The sum of its parts is greater than the whole
I've had my eye on Loews Corp. (L) for a while now, as one might be able to tell from my miserable -14 CAPS score on the stock. Not to be confused with the Home Depot-like home improvement retailer, Loews Corp is large conglomerate that has operations in a number of sectors. I've always believed that the company is like a mini-Berkshire Hathaway (BRK-B). While the Tisch family is certainly not Warren Buffett, Loews trades at a substantial enough discount to Berkshire to make up for a lot of the difference.
Given the company's miserable performance lately, I am happy to report that I never pulled the trigger on it in real life. Its substantial investment in an troubled insurance company called CNA Financial (CNA) has always bothered me. However, Loews' stock is so cheap now that it is becoming very interesting. Certainly interesting enough for me to give it the old thumbs up in CAPS if I wasn't already sitting on a negative score for it.
How cheap is Loews? Check out the following sum-of-the-parts analysis that was published in this week's Barron's:
242 million shares in CNA Financial (CNA) is worth approximately $5.00 per Lowes share
$1,250 million in CNA preferred stock: $3.22/share
70 million shares of Diamond Offshore (DO): $9.97/share
130 million shares of Boardwalk Pipeline (BWP): $5.97/share
$500 million in the Boardwalk GP: $1.15/share
$700 million in Loews Hotels: $1.61/share
$1,750 million in Highmount Exploration: $4.02/share (natural gas producer)
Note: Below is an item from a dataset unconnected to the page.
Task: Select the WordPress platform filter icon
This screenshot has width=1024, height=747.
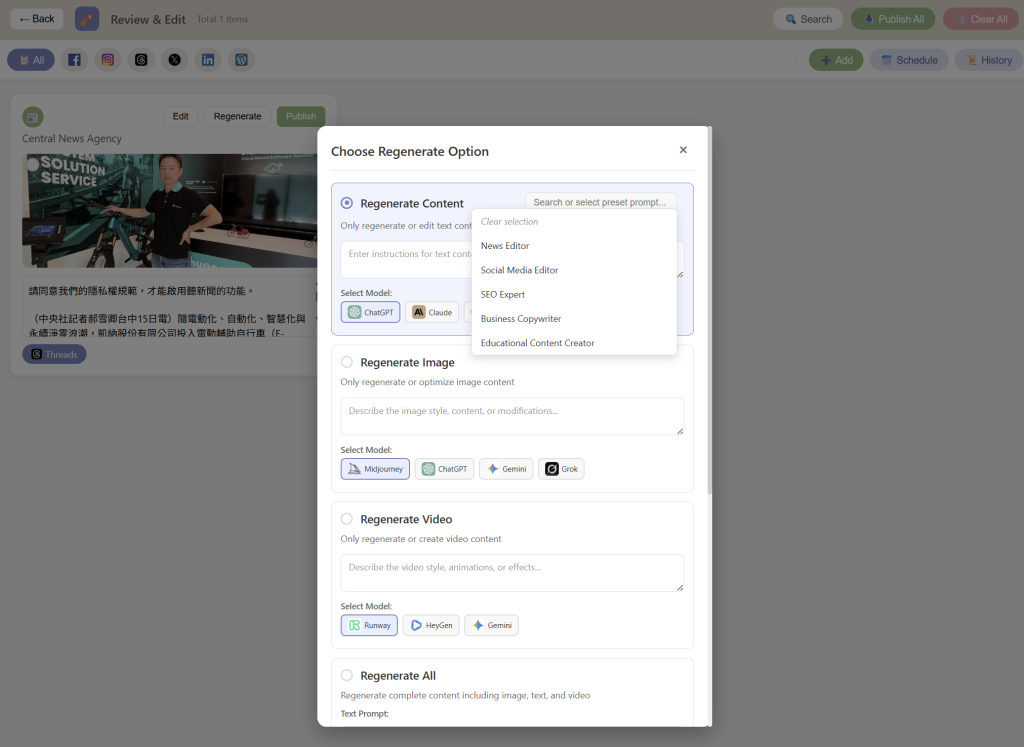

$1,400 million in net cash: $2.87/share
TOTAL SUM-OF-PARTS: $33.81/share
Current stock price: $20.21/share
As you can see L is trading at a significant discount to the current value of its holdings, even if you hate CNA, which traditionally has been the worst of breed in terms of insurance companies, and mark Loews' investment in it down to zero, L is still trading at over five dollars less than the current value of its parts. That's a heck of a deal.
Add to this the fact that the company actually pays a dividend, its yield of slightly over 1% isn't great...but it's something, and a compelling case can be made for the stock at this level. As I have mentioned numerous times in recent months, I personally am staying away from common stock right now and am putting any money that I invest in preferred stock or bonds that have decent yields. I am sticking with this philosophy with my real portfolio, but I am definitely staying long L in CAPS.